Our team, along with the DNPW, work on the frontline of wildlife conservation and human-wildlife coexistence in the South Luangwa Valley, which is also known to many as the Valley of the Leopard.
The Luangwa Valley is home to over 60 species of mammal and 450 species of bird, including the endemic Thornicroft Giraffe and Cookson’s Wildebeest and high densities of lion, leopard and wild dog as well as being Zambia’s elephant stronghold.
Here is a glimpse of the work we do on the ground:
Did you know that the South Luangwa Valley is 1.4 million hectares?

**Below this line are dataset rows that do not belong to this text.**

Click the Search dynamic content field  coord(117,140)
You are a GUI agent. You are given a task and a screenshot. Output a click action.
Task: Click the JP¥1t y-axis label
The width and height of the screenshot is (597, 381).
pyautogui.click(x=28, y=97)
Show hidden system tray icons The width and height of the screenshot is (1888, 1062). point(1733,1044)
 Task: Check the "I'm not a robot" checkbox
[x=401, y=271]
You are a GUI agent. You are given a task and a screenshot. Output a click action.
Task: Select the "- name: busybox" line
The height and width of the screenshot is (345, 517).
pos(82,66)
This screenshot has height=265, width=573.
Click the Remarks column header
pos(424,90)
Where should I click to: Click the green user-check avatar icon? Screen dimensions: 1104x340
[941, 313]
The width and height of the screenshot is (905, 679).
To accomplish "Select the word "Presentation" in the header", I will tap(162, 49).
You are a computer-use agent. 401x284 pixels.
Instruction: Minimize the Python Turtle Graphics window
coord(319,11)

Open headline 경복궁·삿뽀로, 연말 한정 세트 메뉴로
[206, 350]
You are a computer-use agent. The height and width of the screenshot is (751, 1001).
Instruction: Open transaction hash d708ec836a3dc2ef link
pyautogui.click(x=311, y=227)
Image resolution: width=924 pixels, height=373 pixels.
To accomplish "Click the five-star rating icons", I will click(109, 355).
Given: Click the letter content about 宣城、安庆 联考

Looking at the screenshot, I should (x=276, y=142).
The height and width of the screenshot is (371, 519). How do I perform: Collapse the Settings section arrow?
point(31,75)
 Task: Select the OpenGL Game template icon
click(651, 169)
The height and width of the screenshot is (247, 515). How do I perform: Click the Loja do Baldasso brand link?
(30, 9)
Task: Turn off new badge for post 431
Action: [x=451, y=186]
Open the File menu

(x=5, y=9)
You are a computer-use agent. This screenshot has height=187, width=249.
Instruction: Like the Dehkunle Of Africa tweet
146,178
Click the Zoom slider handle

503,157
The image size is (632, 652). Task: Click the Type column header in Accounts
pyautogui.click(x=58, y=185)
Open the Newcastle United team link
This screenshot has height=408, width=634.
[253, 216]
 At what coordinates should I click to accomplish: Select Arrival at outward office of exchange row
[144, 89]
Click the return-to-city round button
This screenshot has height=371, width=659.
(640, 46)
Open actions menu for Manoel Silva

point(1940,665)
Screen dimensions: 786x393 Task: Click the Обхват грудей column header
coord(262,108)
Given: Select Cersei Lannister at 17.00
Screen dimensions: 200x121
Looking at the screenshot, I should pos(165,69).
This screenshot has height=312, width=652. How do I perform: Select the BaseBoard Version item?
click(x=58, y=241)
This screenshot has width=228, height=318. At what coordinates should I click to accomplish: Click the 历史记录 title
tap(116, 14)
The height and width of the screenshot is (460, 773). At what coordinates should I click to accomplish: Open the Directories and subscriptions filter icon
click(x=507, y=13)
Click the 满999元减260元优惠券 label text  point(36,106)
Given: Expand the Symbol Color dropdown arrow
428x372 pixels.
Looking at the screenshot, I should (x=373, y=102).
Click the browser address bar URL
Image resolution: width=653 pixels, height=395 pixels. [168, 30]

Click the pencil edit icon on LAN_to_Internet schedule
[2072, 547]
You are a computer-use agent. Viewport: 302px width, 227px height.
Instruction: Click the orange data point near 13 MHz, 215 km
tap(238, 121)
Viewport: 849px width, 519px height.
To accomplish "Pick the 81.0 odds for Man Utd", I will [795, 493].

With high densities of wildlife in the game management area bordering the National Park, easy access to wire, a large-scale market for selling bush meat and availability of cash in a developing tourist destination, South Luangwa faces enormous problems with snaring that is escalating to critical levels. CSL shares a full-time wildlife veterinarian with the Zambian Carnivore Program, Dr Mwambe Sichande, ensuring our capacity to mobilise veterinary care quickly to snared or injured animals.
The images may not be pretty but we are very proud of them and sometimes we can’t hide from reality.
We are proud to say that since 2005, over 10,000 snares have been removed from the bush by CSL scouts and that more than 250 animals have been immobilized and treated for snare wounds.